--- begin DATASET RECORDS ---
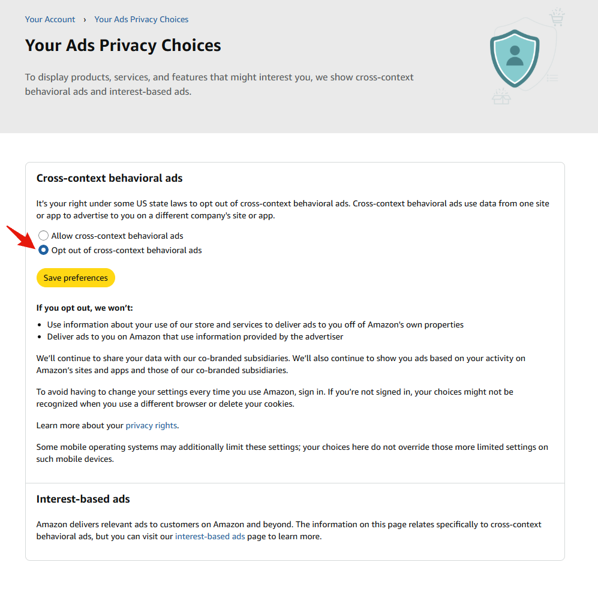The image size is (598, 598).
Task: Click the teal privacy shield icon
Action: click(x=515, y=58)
--- end DATASET RECORDS ---
--- begin DATASET RECORDS ---
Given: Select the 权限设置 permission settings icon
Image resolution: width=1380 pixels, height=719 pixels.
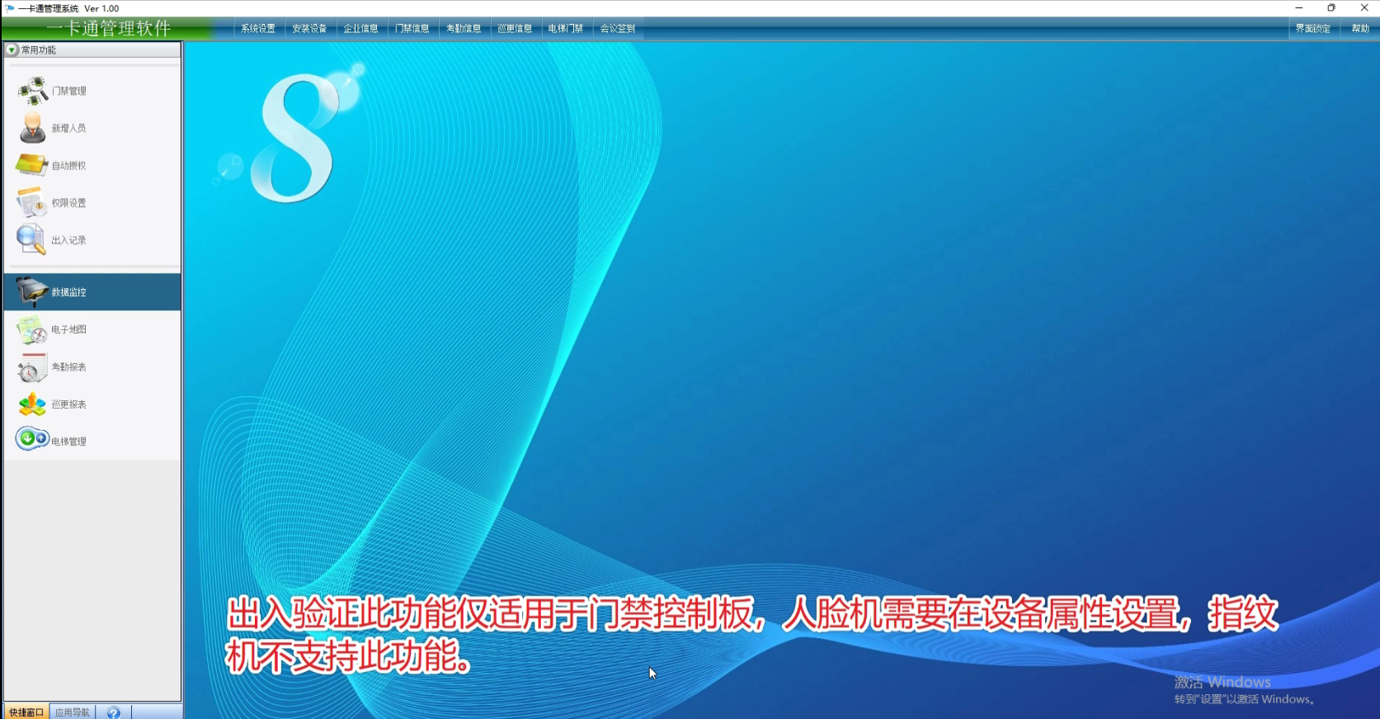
--- end DATASET RECORDS ---
» **WHAT TO PRODUCE**: Identify every line in the material above that contains the word "icon" with matching case, and copy each of those lines in full.

» **SOLUTION TO THIS TASK**:
Task: Click the teal privacy shield icon
Given: Select the 权限设置 permission settings icon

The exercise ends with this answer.